§ **What is needed**:
Quote word for word the lines from the one containing "Launch Safari from" through the final line, including both.

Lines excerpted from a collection
================================

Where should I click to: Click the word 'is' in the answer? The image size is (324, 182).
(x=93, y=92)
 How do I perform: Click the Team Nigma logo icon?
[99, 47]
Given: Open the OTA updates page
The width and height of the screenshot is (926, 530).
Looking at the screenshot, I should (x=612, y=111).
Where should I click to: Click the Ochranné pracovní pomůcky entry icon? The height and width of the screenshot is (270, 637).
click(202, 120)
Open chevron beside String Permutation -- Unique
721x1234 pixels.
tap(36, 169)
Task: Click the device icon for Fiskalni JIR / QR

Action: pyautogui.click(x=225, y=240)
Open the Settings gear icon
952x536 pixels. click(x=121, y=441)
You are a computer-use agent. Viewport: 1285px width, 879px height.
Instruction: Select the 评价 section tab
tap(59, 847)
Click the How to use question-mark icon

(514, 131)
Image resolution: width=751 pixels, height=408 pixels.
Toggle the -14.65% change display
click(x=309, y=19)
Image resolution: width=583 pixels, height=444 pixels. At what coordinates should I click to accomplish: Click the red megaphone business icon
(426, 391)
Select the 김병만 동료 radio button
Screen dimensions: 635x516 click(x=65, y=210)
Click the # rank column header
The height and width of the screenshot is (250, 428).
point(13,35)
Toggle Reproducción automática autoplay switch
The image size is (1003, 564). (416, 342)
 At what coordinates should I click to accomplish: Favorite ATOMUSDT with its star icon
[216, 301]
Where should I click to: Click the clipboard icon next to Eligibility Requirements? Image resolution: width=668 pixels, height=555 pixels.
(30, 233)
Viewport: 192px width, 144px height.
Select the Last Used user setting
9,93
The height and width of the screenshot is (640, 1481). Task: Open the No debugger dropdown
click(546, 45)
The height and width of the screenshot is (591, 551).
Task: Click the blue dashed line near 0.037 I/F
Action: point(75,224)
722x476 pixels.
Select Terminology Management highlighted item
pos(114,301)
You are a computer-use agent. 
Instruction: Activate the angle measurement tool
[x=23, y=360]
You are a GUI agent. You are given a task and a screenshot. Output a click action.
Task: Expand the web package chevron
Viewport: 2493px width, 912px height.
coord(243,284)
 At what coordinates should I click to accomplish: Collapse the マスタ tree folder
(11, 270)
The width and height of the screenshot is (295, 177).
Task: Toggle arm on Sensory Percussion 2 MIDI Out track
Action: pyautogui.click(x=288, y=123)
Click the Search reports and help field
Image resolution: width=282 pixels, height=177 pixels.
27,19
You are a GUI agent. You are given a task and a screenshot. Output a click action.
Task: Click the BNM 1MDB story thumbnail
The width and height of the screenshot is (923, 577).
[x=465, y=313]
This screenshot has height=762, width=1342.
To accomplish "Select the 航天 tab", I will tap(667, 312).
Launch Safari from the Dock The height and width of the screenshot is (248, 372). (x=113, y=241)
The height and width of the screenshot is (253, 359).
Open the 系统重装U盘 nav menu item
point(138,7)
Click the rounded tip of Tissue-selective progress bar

================================

§ **Solution**:
Launch Safari from the Dock The height and width of the screenshot is (248, 372). (x=113, y=241)
The height and width of the screenshot is (253, 359).
Open the 系统重装U盘 nav menu item
point(138,7)
Click the rounded tip of Tissue-selective progress bar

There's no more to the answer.